For me, for a long time, it was judgment.
I grew up hearing Revelation’s words: “Fear God and give Him glory, for the hour of His judgment has come.”
I knew they were Bible truth, but as a kid they didn’t sound like good news.
I pictured a giant heavenly courtroom where my name would flash on a screen while the whole universe leaned in to see my worst moments.
Maybe you’ve imagined something like that.
It left me uneasy.
If God is holy and knows everything, what chance did I have when my name came up?
A Different Kind of Courtroom
Years later I learned that in the Bible, judgment isn’t first a threat; it’s a rescue.
Think of a court case where someone has been falsely accused.
The day of judgment is the day the truth is finally told and the innocent are cleared.
That’s why so many psalms say things like, “Judge me, O Lord,” or “Vindicate me.”
David wasn’t naïve about his own failures—he knew them painfully well—yet he longed for the day when God would set things right.
That idea began to melt my fear.
Judgment in Scripture isn’t a trap to catch you; it’s God making all the broken pieces whole.
Meeting Jesus in the Middle of It
Here’s what changed everything for me: realizing who occupies every key seat in that courtroom.
The one who died for me is the one whose life covers mine.
The one who speaks for me—Scripture calls Him our Advocate—has never lost a case.
The one who testifies about me is the Faithful Witness who tells the full story of grace.
And astonishingly, the Judge Himself is Jesus.
Can you picture that?
The Judge who already gave His life to save you is the very person presiding when your case is called.
It’s like walking into court and finding that your best friend, your defense attorney, and the judge are all the same person—and He’s already paid the fine.
That’s not scary.
That’s gospel.
From Laodicea to Today
The book of Revelation sends a special message to a church it calls Laodicea—a word that literally means “people of the judgment.”

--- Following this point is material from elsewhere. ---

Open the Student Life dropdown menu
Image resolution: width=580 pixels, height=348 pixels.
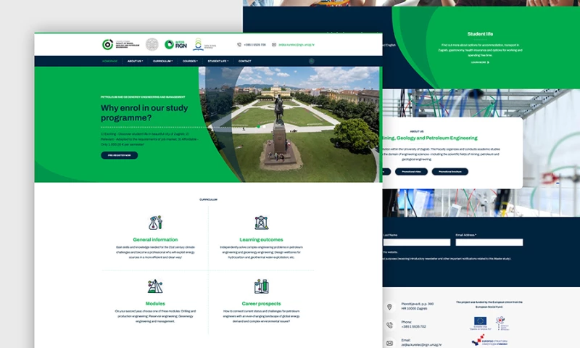(218, 61)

It’s a way of saying, This is for the final chapter of history, the time when God’s great setting-right reaches its climax.

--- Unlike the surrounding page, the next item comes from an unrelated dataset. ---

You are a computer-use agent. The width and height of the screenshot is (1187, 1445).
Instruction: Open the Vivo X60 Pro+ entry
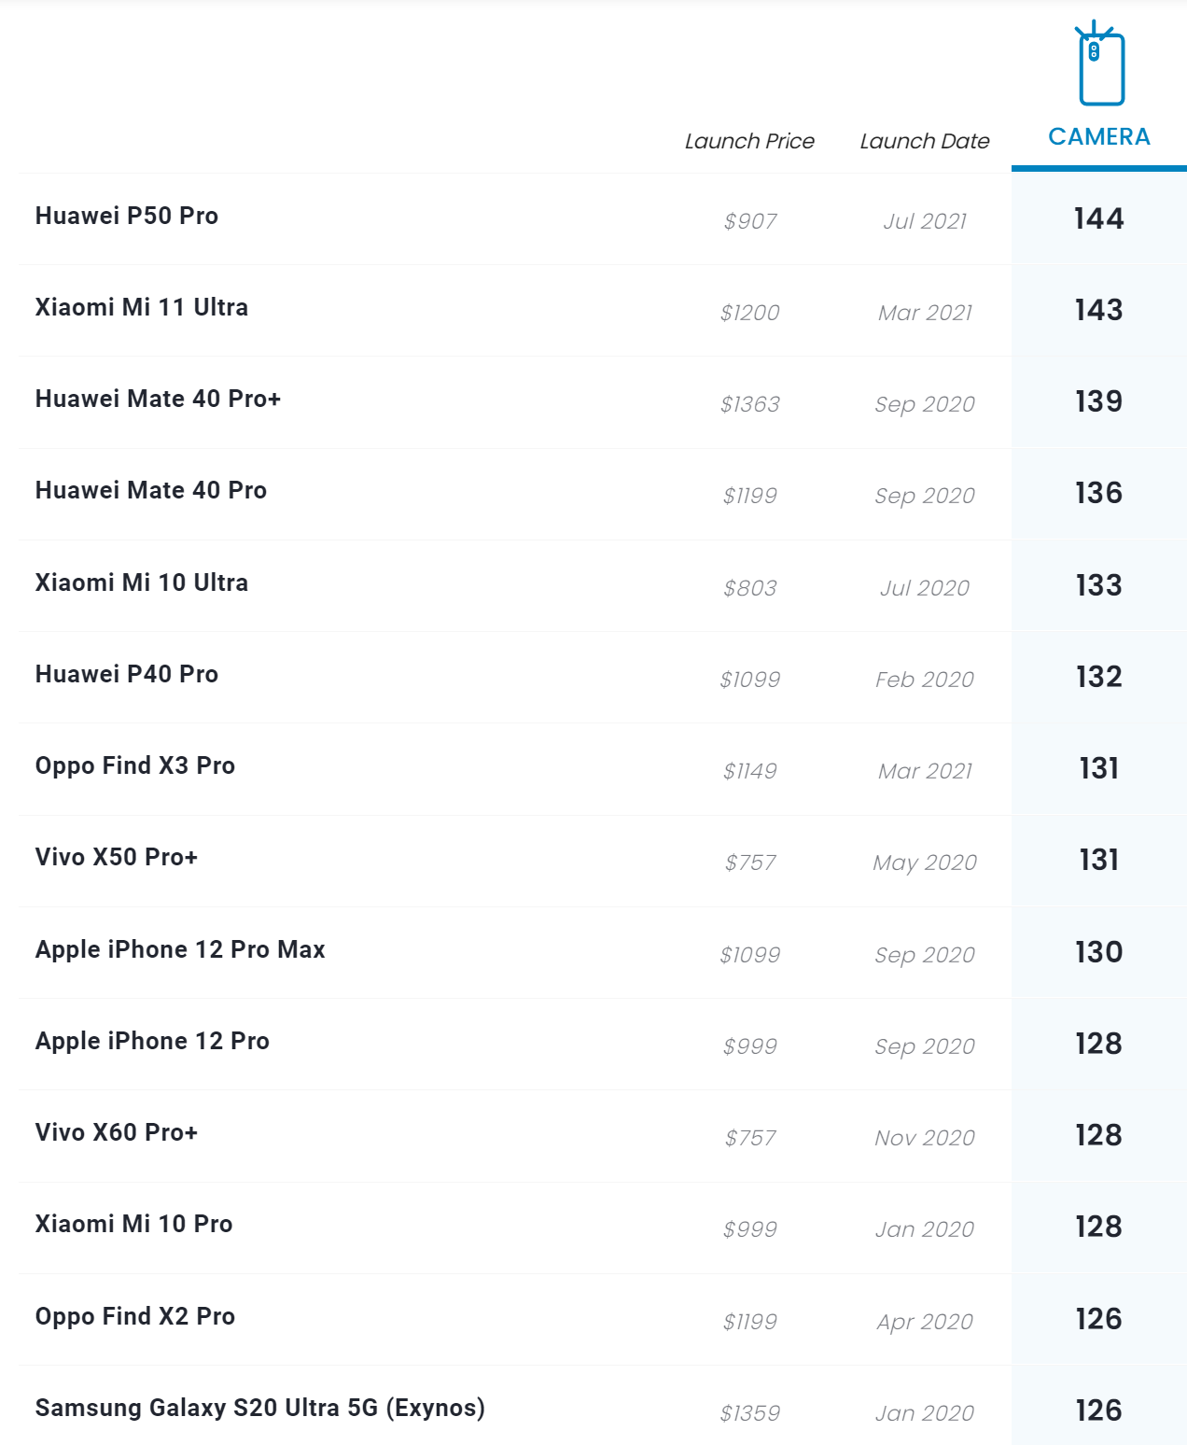[117, 1132]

You and I are part of that story.
We live in days when wrong can feel loud and right can feel fragile.
We also live in days when God is finishing what He started—bringing hidden things into light so they can finally be healed.
That’s where the Old Testament book of Leviticus surprisingly comes in.

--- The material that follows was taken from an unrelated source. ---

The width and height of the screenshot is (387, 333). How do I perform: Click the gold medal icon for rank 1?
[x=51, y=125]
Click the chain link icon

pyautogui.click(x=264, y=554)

Buried in a book most of us skip over is a heartbeat that matches Revelation’s.
At the center of Leviticus is a single day called the Day of Atonement—a day about cleansing, restoring, making things whole again.
Before we go there, let me ask you to pause for a breath.
> Take a quiet moment.
What would it mean for you, personally, if judgment wasn’t a trap but the day God publicly cleared your name and set you free?
This is the journey we’ll walk together tonight:
from fear to freedom, from guilt to grace, from the noise of accusation to the quiet of being made clean.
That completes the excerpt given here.